Na época da escravidão no Brasil, era raro encontrar um escravizado que não tivesse uma marca de violação no corpo. Deixar marcado seu cativo era uma das formas que o senhor escravista tinha para subjugar e impor obediência. Açoitar pessoas escravizadas em praça pública era uma cena tão naturalizada naquela época, que artistas viajantes que visitaram nossa nação não deixaram de registrar, por meio de pinturas, de desenhos e de gravuras, o cotidiano de violência ao qual eram submetidas as pessoas escravizadas.

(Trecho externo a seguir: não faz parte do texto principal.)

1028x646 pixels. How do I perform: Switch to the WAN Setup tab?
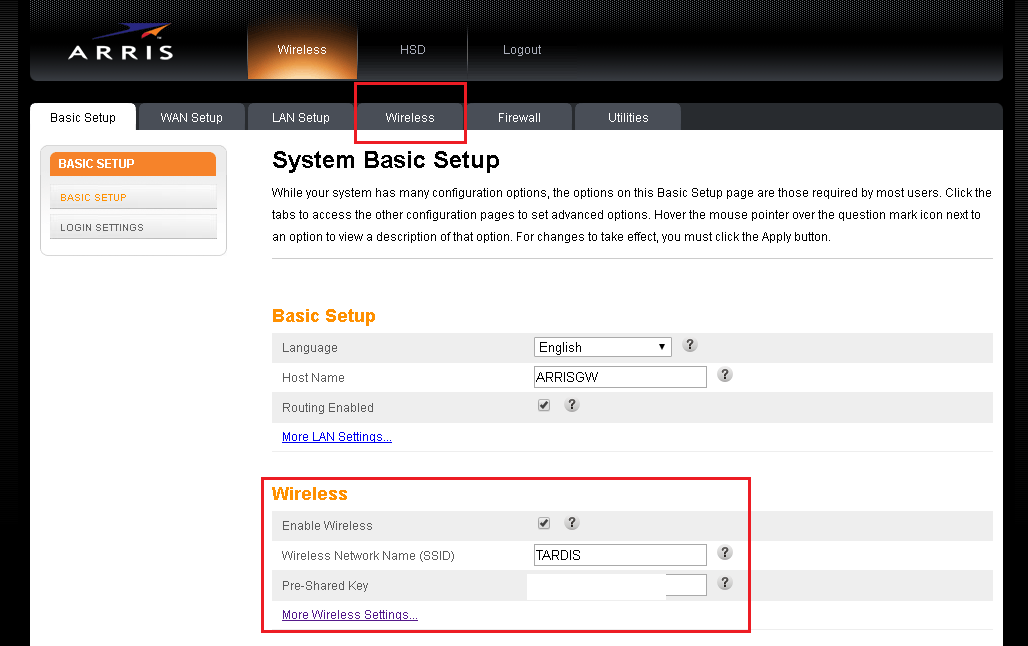(191, 117)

Passaram-se muitos anos desde o fim legal da escravidão no país. Mas todo o ódio que foi construído contra o povo negro, ao longo de quase 400 anos de vigência do trabalho escravo no Brasil, ainda é uma ferida viva em nossa sociedade. Nunca deixamos de açoitar a população negra em praça pública, seja de maneira simbólica, seja de maneira física. O chicote jamais parou de ser usado, só ganhou outras formas. Abordagens truculentas empenhadas pelo Estado em territórios periféricos não deixam de ser um tipo de açoitamento, porque também, em muitos casos, resultam em mortes e ferimentos, trazendo à tona marcas de violência e de dominação.

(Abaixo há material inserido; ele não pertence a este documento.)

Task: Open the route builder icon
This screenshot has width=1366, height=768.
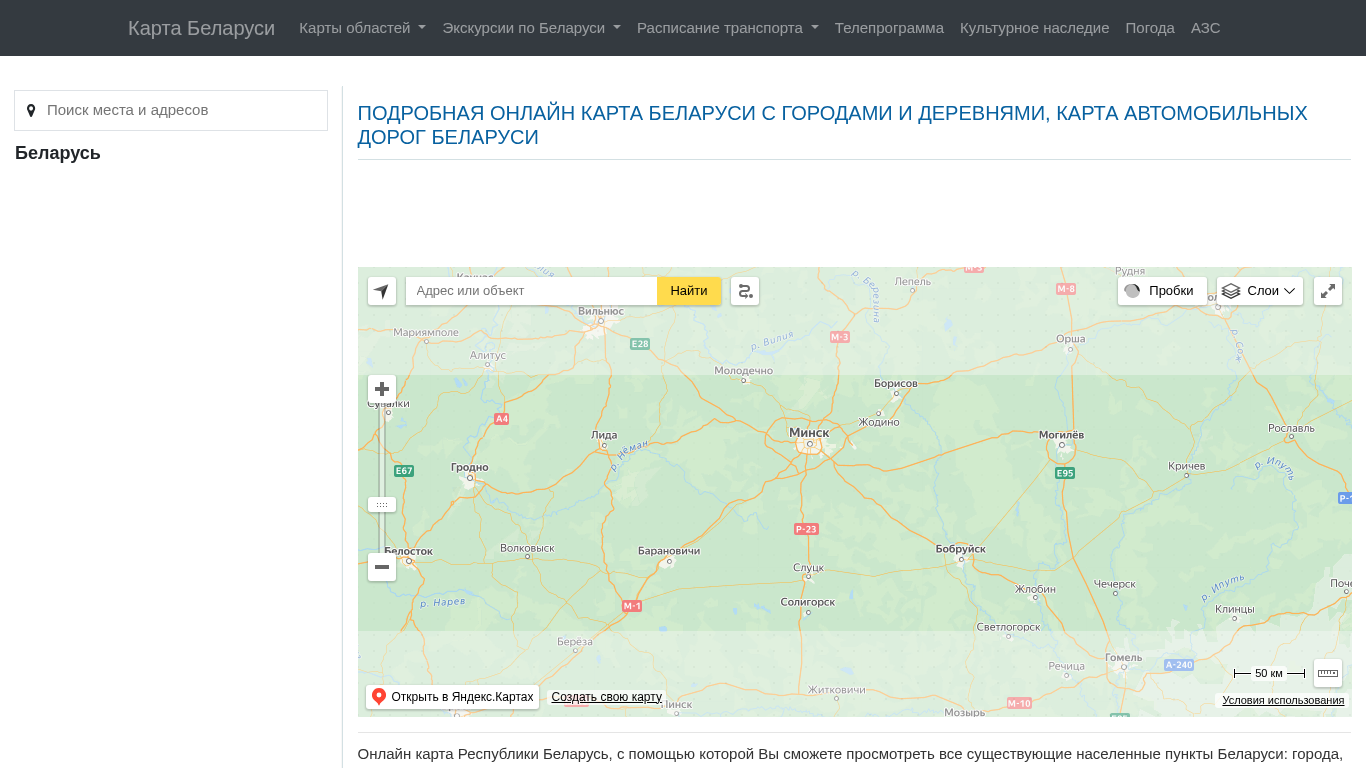Action: click(x=745, y=291)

Recentemente, até uma coleira para cães foi usada como chicote para agredir, fisicamente, um motoboy negro em plena rua, em São Conrado, bairro da Zona Sul do Rio de Janeiro. O trabalhador ficou com as costas marcadas depois de ter recebido os golpes, que foram aplicados por uma mulher branca. Ela ficou incomodada com a presença dele e de outra entregadora na calçada, já que, segundo a agressora, a dupla era da favela e não tinha o direito de permanecer no local. Aquela rua, onde a mulher esbravejou que “Quem paga IPTU aqui sou eu” em nova versão de “Olha com quem você está falando”, na visão dela, deveria ser desfrutada para passeio apenas pelos moradores. E, claro, sem ser importunados pela presença de pessoas “indesejadas”, adjetivo muito atribuído a pessoas negras e pobres.
A cena protagonizada pela mulher não é novidade na paisagem cotidiana brasileira atual. Quem não se lembra do adolescente negro despido, amordaçado e chicoteado por furtar chocolate em uma rede de supermercado, na Zona Sul de São Paulo, em 2019? Desta vez, o açoitamento do jovem aconteceu nos fundos do estabelecimento, mas ganhou a praça pública, porque foi gravado. Um vídeo repercutiu na internet, mostrando a vítima sendo torturada por dois seguranças. De tão grotesco, também é impossível de esquecer o episódio envolvendo outro adolescente negro, pelado, espancado e esfaqueado na orelha, amarrado a um poste pelo pescoço com uma trava de bicicleta, por um suposto grupo de justiceiros, também na Zona Sul do Rio, em 2014.
Como se pode perceber, punições atreladas à violência vêm sendo perpetuadas no Brasil, onde quem é negro é tido como merecedor de chibatadas pelo simples fato de permanecer na calçada ou, em casos mais graves, de ter envolvimento com delitos, cuja penalidade acontece à revelia da justiça.
Há, em todos esses casos, além da violência, uma espécie de sadismo da parte de quem comete a agressão, um sentimento que ficou impregnado em nossa sociedade forjada a partir do sistema escravocrata brasileiro, um dos mais brutais da história. Um sentimento que, nos últimos anos, tornou-se mais exacerbado com a propagação de discursos de ódio, de desprezo contra os direitos humanos e de apologia a torturadores. Tudo isso foi capaz de criar um ambiente mais permissivo a situações como a cometida pela mulher de São Conrado, evidenciando que somos uma sociedade que ainda tem muito o que aprender sobre dignidade humana.